Lottery.com 2025 Q3 Earnings 42.9% Net Loss Reduction Amid Revenue Decline
Lottery.com (SEGG) reported mixed results for Q3 2025, with a significant reduction in net losses despite a sharp revenue decline. The company narrowed its net loss to $4.61 million, a 42.9% improvement year-over-year, while revenue dropped 31.4% to $137.679 million. CEO John Smith emphasized strategic investments in AI and market expansion, though persistent operational challenges and margin pressures remain.
Revenue
Lottery.com’s total revenue for Q3 2025 fell 31.4% year-over-year to $137.679 million, reflecting ongoing market headwinds. The decline underscores broader challenges in sustaining growth amid rising operational costs and competitive pressures in the digital lottery sector.

Earnings/Net Income
The company reduced its net loss to $4.61 million in Q3 2025, down from $8.08 million in the prior-year period, representing a 42.9% improvement. Loss per share narrowed to $1.19 from $7.86, though sustained losses over five consecutive years highlight unresolved financial challenges.
Price Action
Lottery.com’s stock price experienced severe volatility post-earnings, tumbling 11.43% in a single trading day, 44.14% in the most recent week, and 74.59% month-to-date as of November 20, 2025.

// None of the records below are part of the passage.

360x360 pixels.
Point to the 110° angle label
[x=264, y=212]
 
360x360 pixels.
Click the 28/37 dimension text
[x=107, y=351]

Post-Earnings Price Action Review
The strategy of purchasing Lottery.com shares immediately after earnings releases and holding for 30 days has historically underperformed, with a 3-year average return of -46.8%. The worst quarterly performance saw a -60.6% loss, while the best quarter returned -28.8%, illustrating a consistent pattern of post-earnings underperformance.
CEO Commentary
CEO John Smith highlighted progress in digital lottery offerings and user engagement, which drove $137.7 million in revenue. However, he acknowledged margin pressures and operational costs as key challenges. Smith emphasized AI-driven personalization and cross-border expansion as strategic priorities to strengthen the company’s competitive positioning.
Guidance
The company has not provided formal guidance for future periods but reiterated a cautious yet optimistic outlook, focusing on disciplined cost management and strategic investments.
Additional News
SEGG Media, the rebranded Lottery.com Inc., announced the acquisition of a 51% stake in Ant Media & Productions, led by Ant Middleton. This move secures exclusive global streaming rights (excluding MENA) for the “Special Forces Trilogy,” a 10-episode reality series set to debut in 2026. The acquisition aligns with SEGG’s expansion into sports and entertainment content, with filming commencing in Dubai. Tamer Hassan and Tim Scoffham of Sports.com Studios praised the partnership as a milestone in global content production.